» **Collected data**
*** Block opens ***

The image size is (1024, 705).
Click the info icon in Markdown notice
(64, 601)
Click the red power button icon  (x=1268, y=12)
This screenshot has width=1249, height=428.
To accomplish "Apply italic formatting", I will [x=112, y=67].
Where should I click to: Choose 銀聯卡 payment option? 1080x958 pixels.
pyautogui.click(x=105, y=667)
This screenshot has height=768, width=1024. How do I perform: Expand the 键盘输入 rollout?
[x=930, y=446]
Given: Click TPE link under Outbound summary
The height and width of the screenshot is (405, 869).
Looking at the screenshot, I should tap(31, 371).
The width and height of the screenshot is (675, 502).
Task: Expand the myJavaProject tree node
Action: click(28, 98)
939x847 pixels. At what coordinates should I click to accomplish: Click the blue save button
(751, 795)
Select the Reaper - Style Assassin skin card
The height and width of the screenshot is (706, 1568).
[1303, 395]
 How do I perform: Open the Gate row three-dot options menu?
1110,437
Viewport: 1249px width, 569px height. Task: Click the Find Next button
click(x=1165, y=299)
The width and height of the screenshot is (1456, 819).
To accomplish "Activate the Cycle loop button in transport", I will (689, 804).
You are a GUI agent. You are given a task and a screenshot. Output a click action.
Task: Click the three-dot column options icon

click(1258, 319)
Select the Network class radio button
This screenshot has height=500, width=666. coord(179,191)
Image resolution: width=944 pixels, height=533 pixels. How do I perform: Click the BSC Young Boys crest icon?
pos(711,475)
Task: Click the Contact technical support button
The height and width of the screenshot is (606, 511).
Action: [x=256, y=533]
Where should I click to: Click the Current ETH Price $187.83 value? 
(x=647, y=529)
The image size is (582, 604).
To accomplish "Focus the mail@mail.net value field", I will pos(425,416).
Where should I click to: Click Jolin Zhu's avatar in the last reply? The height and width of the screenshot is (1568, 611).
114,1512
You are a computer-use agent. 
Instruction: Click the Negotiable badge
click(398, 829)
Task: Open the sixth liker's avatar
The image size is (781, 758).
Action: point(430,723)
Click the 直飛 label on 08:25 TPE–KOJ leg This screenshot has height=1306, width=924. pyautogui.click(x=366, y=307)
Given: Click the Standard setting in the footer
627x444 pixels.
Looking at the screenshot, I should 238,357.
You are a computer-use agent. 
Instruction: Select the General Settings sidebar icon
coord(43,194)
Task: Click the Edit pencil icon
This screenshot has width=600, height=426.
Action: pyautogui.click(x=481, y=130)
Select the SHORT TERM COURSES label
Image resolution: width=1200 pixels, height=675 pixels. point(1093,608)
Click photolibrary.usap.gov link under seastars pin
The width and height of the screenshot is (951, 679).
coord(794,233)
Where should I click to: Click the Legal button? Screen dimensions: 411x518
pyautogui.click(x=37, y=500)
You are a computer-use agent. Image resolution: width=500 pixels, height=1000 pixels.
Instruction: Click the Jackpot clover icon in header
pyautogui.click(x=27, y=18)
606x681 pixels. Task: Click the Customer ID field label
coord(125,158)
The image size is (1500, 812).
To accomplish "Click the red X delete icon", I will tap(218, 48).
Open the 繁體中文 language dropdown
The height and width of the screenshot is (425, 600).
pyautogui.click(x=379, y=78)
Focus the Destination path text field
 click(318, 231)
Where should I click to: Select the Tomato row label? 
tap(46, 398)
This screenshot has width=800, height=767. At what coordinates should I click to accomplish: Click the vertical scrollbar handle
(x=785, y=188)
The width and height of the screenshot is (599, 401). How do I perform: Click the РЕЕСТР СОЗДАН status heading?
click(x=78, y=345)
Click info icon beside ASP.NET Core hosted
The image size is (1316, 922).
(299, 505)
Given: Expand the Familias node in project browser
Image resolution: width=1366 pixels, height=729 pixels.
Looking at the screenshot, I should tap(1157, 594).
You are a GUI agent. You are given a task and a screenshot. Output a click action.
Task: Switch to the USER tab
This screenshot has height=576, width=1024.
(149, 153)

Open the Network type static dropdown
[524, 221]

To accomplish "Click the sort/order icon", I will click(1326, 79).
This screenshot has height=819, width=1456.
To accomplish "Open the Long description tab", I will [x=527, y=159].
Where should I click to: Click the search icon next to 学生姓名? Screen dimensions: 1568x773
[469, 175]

*** Block closes ***

» **DESCRIPTION OF THE TASK**
Every record, copied exactly, is the expected answer.

» **COMPLETED TASK**
The image size is (1024, 705).
Click the info icon in Markdown notice
(64, 601)
Click the red power button icon  (x=1268, y=12)
This screenshot has width=1249, height=428.
To accomplish "Apply italic formatting", I will [x=112, y=67].
Where should I click to: Choose 銀聯卡 payment option? 1080x958 pixels.
pyautogui.click(x=105, y=667)
This screenshot has height=768, width=1024. How do I perform: Expand the 键盘输入 rollout?
[x=930, y=446]
Given: Click TPE link under Outbound summary
The height and width of the screenshot is (405, 869).
Looking at the screenshot, I should tap(31, 371).
The width and height of the screenshot is (675, 502).
Task: Expand the myJavaProject tree node
Action: click(28, 98)
939x847 pixels. At what coordinates should I click to accomplish: Click the blue save button
(751, 795)
Select the Reaper - Style Assassin skin card
The height and width of the screenshot is (706, 1568).
[1303, 395]
 How do I perform: Open the Gate row three-dot options menu?
1110,437
Viewport: 1249px width, 569px height. Task: Click the Find Next button
click(x=1165, y=299)
The width and height of the screenshot is (1456, 819).
To accomplish "Activate the Cycle loop button in transport", I will (689, 804).
You are a GUI agent. You are given a task and a screenshot. Output a click action.
Task: Click the three-dot column options icon

click(1258, 319)
Select the Network class radio button
This screenshot has height=500, width=666. coord(179,191)
Image resolution: width=944 pixels, height=533 pixels. How do I perform: Click the BSC Young Boys crest icon?
pos(711,475)
Task: Click the Contact technical support button
The height and width of the screenshot is (606, 511).
Action: [x=256, y=533]
Where should I click to: Click the Current ETH Price $187.83 value? 
(x=647, y=529)
The image size is (582, 604).
To accomplish "Focus the mail@mail.net value field", I will pos(425,416).
Where should I click to: Click Jolin Zhu's avatar in the last reply? The height and width of the screenshot is (1568, 611).
114,1512
You are a computer-use agent. 
Instruction: Click the Negotiable badge
click(398, 829)
Task: Open the sixth liker's avatar
The image size is (781, 758).
Action: point(430,723)
Click the 直飛 label on 08:25 TPE–KOJ leg This screenshot has height=1306, width=924. pyautogui.click(x=366, y=307)
Given: Click the Standard setting in the footer
627x444 pixels.
Looking at the screenshot, I should 238,357.
You are a computer-use agent. 
Instruction: Select the General Settings sidebar icon
coord(43,194)
Task: Click the Edit pencil icon
This screenshot has width=600, height=426.
Action: pyautogui.click(x=481, y=130)
Select the SHORT TERM COURSES label
Image resolution: width=1200 pixels, height=675 pixels. point(1093,608)
Click photolibrary.usap.gov link under seastars pin
The width and height of the screenshot is (951, 679).
coord(794,233)
Where should I click to: Click the Legal button? Screen dimensions: 411x518
pyautogui.click(x=37, y=500)
You are a computer-use agent. Image resolution: width=500 pixels, height=1000 pixels.
Instruction: Click the Jackpot clover icon in header
pyautogui.click(x=27, y=18)
606x681 pixels. Task: Click the Customer ID field label
coord(125,158)
The image size is (1500, 812).
To accomplish "Click the red X delete icon", I will tap(218, 48).
Open the 繁體中文 language dropdown
The height and width of the screenshot is (425, 600).
pyautogui.click(x=379, y=78)
Focus the Destination path text field
 click(318, 231)
Where should I click to: Select the Tomato row label? 
tap(46, 398)
This screenshot has width=800, height=767. At what coordinates should I click to accomplish: Click the vertical scrollbar handle
(x=785, y=188)
The width and height of the screenshot is (599, 401). How do I perform: Click the РЕЕСТР СОЗДАН status heading?
click(x=78, y=345)
Click info icon beside ASP.NET Core hosted
The image size is (1316, 922).
(299, 505)
Given: Expand the Familias node in project browser
Image resolution: width=1366 pixels, height=729 pixels.
Looking at the screenshot, I should tap(1157, 594).
You are a GUI agent. You are given a task and a screenshot. Output a click action.
Task: Switch to the USER tab
This screenshot has height=576, width=1024.
(149, 153)

Open the Network type static dropdown
[524, 221]

To accomplish "Click the sort/order icon", I will click(1326, 79).
This screenshot has height=819, width=1456.
To accomplish "Open the Long description tab", I will [x=527, y=159].
Where should I click to: Click the search icon next to 学生姓名? Screen dimensions: 1568x773
[469, 175]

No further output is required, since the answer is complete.